— Task statement —
Extract exactly the range of lines bounded by the line containing "Войти (89, 6)" and the final line of the listing, both ends included, and no other lines.

— Supplied data —
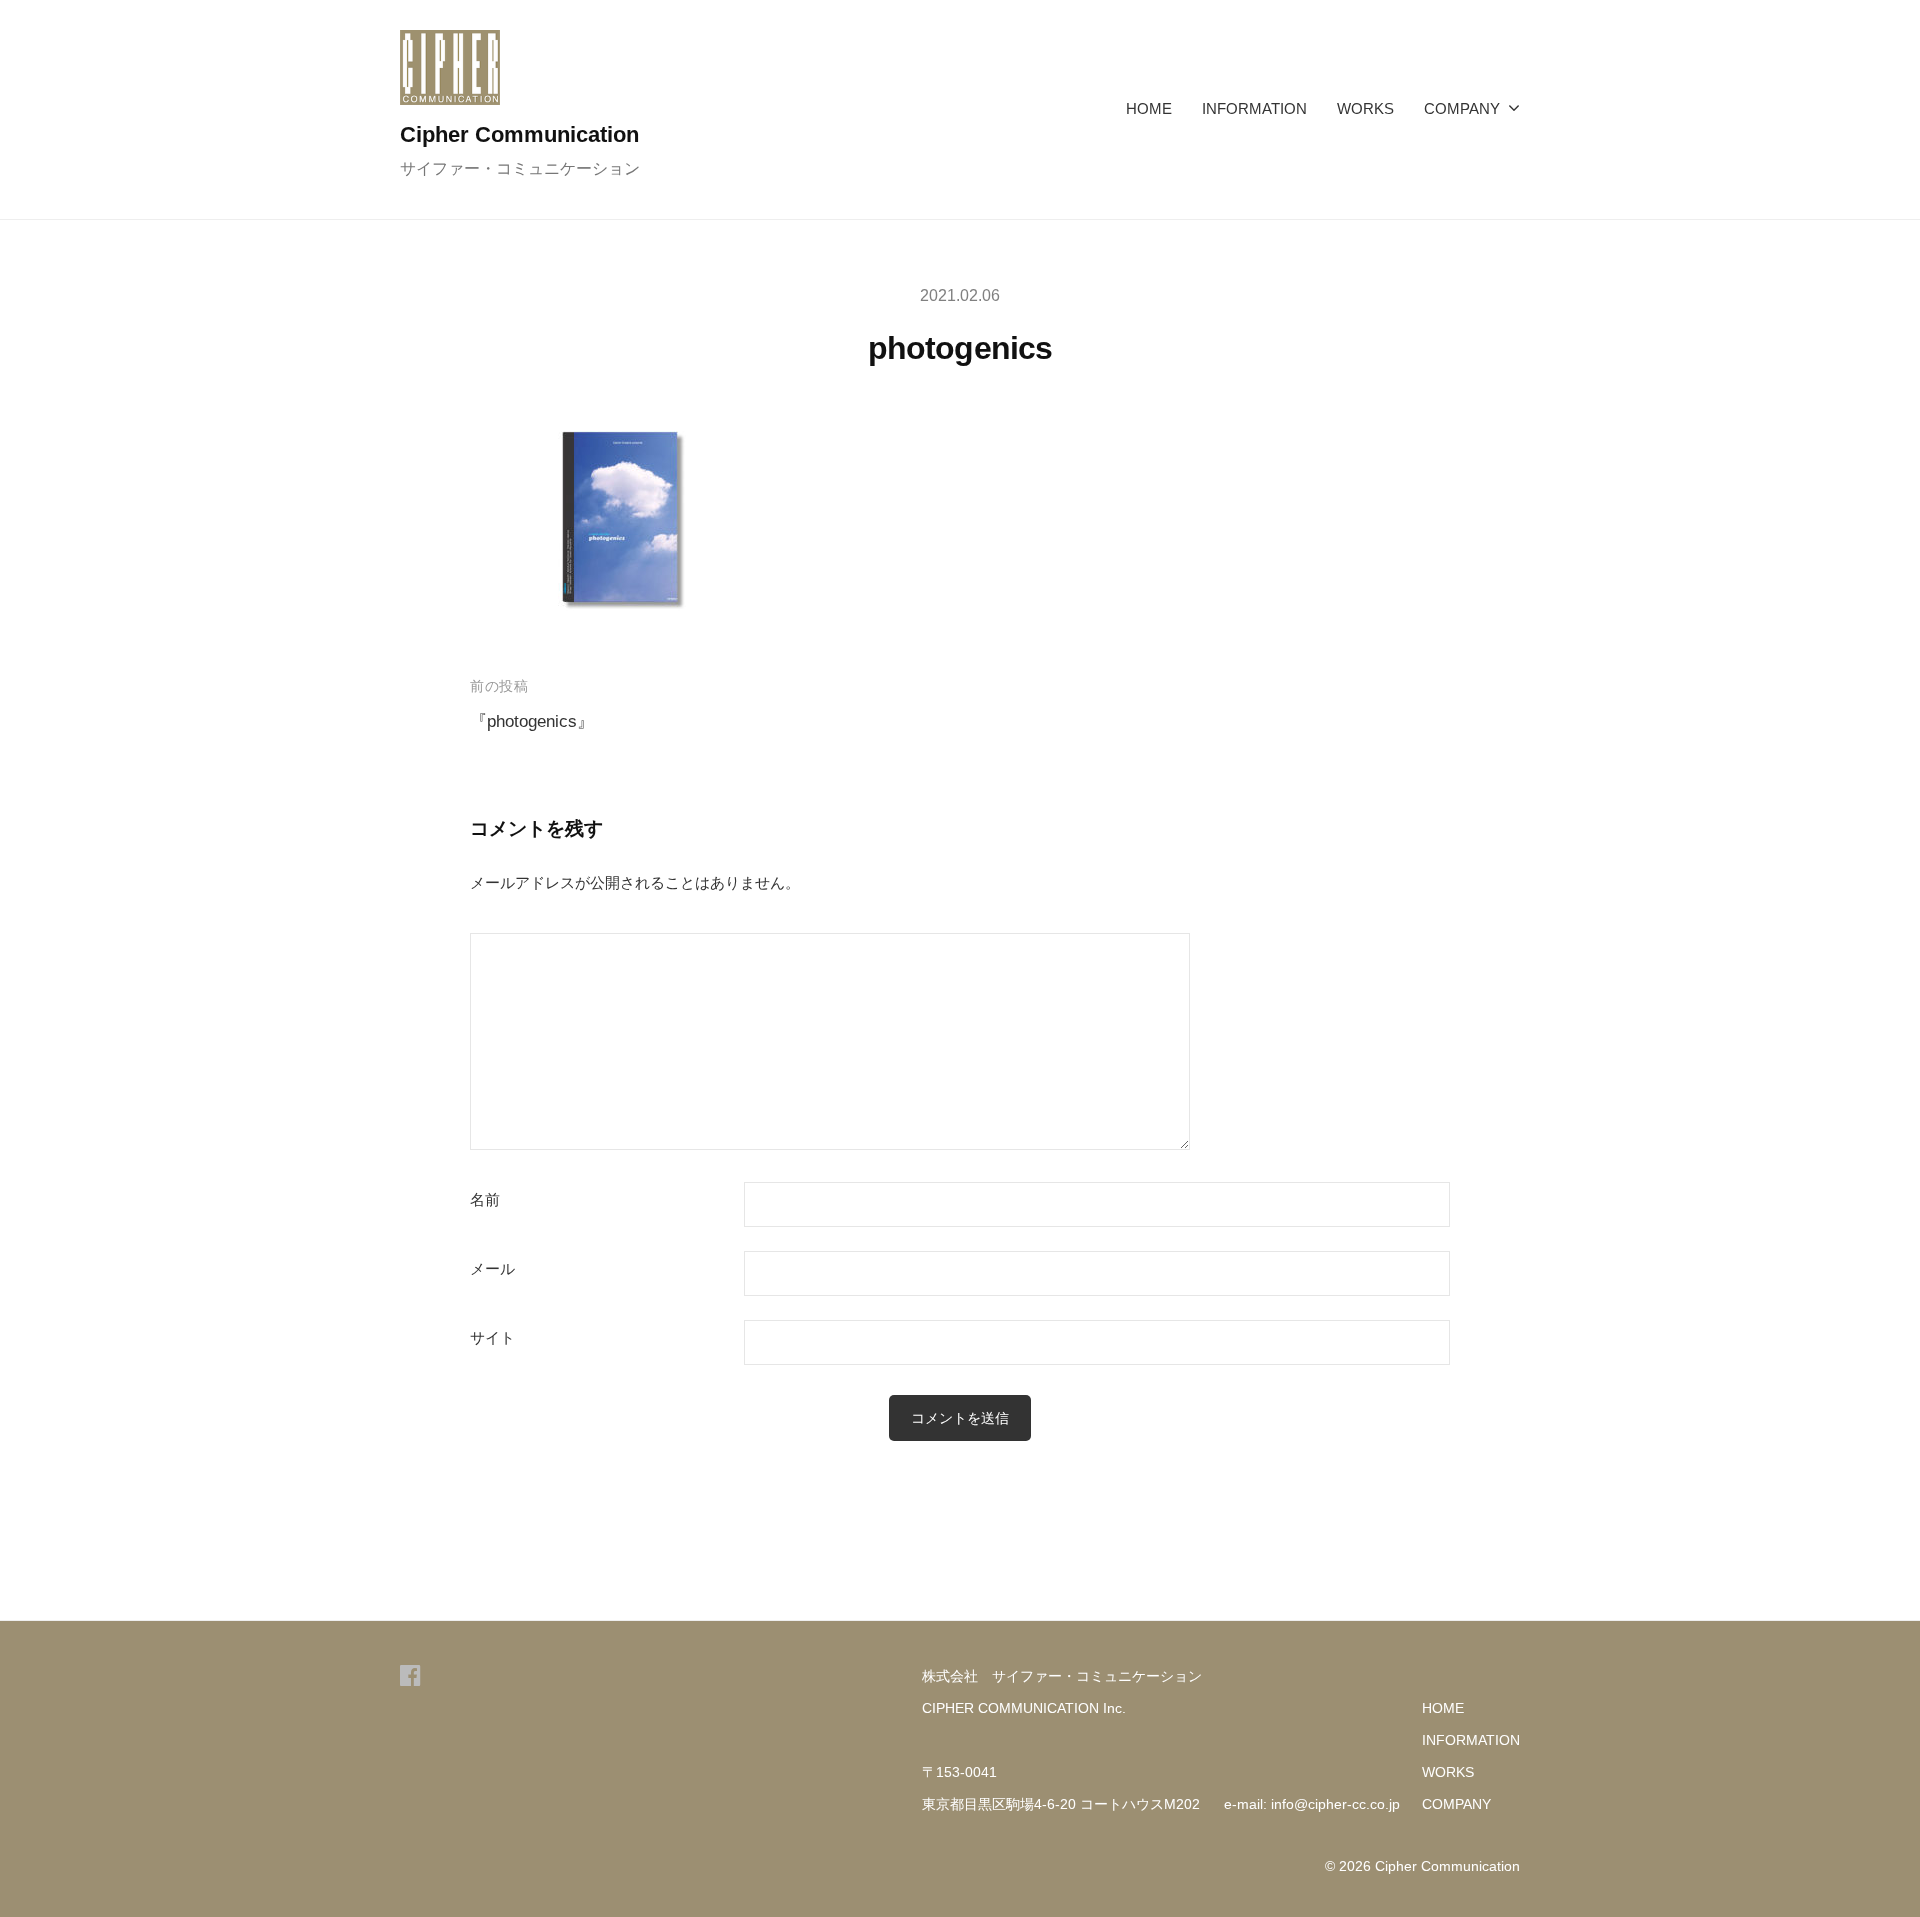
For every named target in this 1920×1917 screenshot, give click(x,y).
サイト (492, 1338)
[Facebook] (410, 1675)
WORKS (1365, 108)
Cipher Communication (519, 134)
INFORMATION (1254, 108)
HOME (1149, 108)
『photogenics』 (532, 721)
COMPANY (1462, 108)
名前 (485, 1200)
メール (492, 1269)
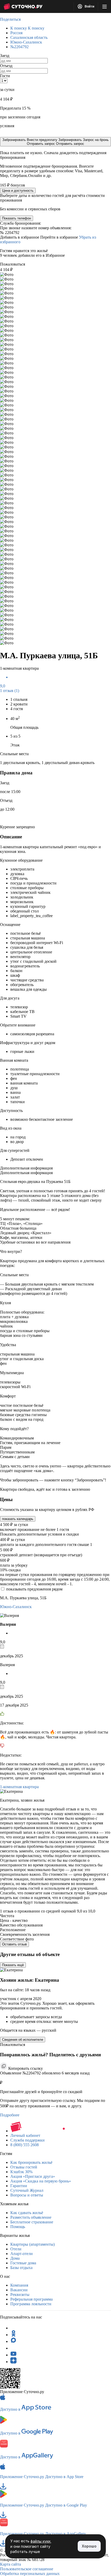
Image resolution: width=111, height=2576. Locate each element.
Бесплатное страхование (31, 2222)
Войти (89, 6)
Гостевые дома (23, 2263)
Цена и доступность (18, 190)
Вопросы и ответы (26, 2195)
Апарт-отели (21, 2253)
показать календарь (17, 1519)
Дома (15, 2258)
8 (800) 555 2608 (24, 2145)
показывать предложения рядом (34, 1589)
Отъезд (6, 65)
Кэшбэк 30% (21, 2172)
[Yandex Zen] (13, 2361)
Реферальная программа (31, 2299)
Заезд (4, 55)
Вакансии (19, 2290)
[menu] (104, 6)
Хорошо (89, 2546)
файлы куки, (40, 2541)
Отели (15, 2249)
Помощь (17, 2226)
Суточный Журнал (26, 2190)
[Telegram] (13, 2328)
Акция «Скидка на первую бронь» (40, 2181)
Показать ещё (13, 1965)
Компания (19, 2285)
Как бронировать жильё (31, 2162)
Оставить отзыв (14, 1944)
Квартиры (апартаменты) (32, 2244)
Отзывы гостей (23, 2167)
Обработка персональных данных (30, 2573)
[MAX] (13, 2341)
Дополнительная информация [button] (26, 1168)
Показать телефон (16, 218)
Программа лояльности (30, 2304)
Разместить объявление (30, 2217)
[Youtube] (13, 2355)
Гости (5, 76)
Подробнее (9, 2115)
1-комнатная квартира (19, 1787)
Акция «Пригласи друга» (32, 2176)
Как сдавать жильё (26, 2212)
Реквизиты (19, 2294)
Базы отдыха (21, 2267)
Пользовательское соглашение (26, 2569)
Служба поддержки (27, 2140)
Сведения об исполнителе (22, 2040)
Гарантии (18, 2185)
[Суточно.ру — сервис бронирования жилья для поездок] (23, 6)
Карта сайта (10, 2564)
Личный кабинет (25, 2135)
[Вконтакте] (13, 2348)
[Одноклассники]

— Reply —
Войти (89, 6)
Гостевые дома (23, 2263)
Цена и доступность (18, 190)
Вопросы и ответы (26, 2195)
Апарт-отели (21, 2253)
показать календарь (17, 1519)
Дома (15, 2258)
8 (800) 555 2608 (24, 2145)
показывать предложения рядом (34, 1589)
Отъезд (6, 65)
Кэшбэк 30% (21, 2172)
[Yandex Zen] (13, 2361)
Реферальная программа (31, 2299)
Заезд (4, 55)
Вакансии (19, 2290)
[menu] (104, 6)
Хорошо (89, 2546)
файлы куки, (40, 2541)
Отели (15, 2249)
Помощь (17, 2226)
Суточный Журнал (26, 2190)
[Telegram] (13, 2328)
Акция «Скидка на первую бронь» (40, 2181)
Показать ещё (13, 1965)
Компания (19, 2285)
Как бронировать жильё (31, 2162)
Оставить отзыв (14, 1944)
Квартиры (апартаменты) (32, 2244)
Отзывы гостей (23, 2167)
Обработка персональных данных (30, 2573)
[MAX] (13, 2341)
Дополнительная информация [button] (26, 1168)
Показать телефон (16, 218)
Программа лояльности (30, 2304)
Разместить объявление (30, 2217)
[Youtube] (13, 2355)
Гости (5, 76)
Подробнее (9, 2115)
1-комнатная квартира (19, 1787)
Акция «Пригласи друга» (32, 2176)
Как сдавать жильё (26, 2212)
Реквизиты (19, 2294)
Базы отдыха (21, 2267)
Пользовательское соглашение (26, 2569)
Служба поддержки (27, 2140)
Сведения об исполнителе (22, 2040)
Гарантии (18, 2185)
[Суточно.ру — сервис бронирования жилья для поездок] (23, 6)
Карта сайта (10, 2564)
Личный кабинет (25, 2135)
[Вконтакте] (13, 2348)
[Одноклассники]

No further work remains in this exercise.